Published online by Cambridge University Press: 05 October 2013
In the first three chapters I have shown how Floresta constructed an image of idealised womanhood, and how that image was fundamentally tied to a concept of national identity and standing. I shall now turn to the writer's engagement with a more traditional symbol and representative of Brazilian national identity: the indigenous population. The primary focus of this chapter will be A Lágrima de um Caheté, published in Rio in 1849. This poem is arguably Floresta's most unusual and surprising work, her only concerted use of poetry as a medium, and her only overtly political, anti-establishment publication. The poem laments the defeat of a Pernambucan nativist uprising, of the same year, but its central figure and ‘hero’ is a Caeté Indian. For this reason the poem is generally referred to as an example of, and Floresta's only contribution to, Indianist writing.
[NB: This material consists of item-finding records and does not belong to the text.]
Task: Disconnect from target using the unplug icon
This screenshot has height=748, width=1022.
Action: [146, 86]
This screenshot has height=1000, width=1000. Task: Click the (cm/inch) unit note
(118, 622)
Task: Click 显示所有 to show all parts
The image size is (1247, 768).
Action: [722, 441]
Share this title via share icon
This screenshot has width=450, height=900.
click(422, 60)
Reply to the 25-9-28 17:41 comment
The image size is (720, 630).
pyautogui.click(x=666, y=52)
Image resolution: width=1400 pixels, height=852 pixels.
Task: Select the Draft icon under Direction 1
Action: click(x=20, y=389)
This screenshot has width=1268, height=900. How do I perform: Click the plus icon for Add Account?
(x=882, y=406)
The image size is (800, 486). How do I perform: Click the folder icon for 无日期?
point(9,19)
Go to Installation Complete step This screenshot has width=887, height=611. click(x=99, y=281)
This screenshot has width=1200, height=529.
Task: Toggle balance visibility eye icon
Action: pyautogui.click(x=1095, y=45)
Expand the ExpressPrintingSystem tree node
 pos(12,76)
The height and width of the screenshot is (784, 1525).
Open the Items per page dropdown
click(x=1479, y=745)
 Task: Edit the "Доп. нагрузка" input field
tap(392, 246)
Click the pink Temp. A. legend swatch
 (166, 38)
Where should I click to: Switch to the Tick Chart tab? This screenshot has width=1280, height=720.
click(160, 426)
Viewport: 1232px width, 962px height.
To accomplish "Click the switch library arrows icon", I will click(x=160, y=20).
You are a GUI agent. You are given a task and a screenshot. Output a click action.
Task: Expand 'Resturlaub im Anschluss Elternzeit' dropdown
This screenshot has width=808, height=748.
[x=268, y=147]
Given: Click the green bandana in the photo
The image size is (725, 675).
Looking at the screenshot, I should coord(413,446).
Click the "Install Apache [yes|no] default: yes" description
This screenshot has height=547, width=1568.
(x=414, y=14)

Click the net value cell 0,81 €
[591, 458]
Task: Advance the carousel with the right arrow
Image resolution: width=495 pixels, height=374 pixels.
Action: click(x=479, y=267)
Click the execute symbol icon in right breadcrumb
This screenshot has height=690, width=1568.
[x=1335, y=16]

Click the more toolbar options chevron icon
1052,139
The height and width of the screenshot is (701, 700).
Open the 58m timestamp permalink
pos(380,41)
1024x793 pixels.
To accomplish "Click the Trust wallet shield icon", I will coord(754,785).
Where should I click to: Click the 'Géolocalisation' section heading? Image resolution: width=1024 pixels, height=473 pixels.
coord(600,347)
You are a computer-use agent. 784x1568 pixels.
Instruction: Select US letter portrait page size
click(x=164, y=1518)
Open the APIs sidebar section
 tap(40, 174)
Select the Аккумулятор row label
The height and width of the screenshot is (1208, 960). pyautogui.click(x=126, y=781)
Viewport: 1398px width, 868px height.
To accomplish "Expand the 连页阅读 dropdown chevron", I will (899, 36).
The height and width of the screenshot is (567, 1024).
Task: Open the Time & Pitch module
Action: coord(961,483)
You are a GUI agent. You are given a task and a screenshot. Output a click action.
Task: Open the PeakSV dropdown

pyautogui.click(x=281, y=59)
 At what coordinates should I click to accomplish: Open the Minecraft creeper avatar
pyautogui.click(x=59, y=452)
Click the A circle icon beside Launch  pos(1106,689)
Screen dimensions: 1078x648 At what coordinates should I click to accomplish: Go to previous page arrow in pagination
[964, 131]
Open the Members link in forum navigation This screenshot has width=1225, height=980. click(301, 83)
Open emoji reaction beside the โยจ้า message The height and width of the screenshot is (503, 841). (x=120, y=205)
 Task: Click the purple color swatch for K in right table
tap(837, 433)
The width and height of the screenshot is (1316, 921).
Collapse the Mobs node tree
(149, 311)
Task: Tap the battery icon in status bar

This definition is problematic, however, because the text differs from the norms of the Indianist movement in a number of fundamental ways. I will therefore analyse this work closely to consider how Floresta borrows from and manipulates this popular and influential genre to suit her very specific literary and political purpose and to assess the validity of the text's Indianist label. To do this, I shall first look at the development of the wider Brazilian literary and social movement known as ‘Indianism’, and the ideologies behind it, before looking at the political motivation of Floresta's poem and how it shapes the text and sets it apart.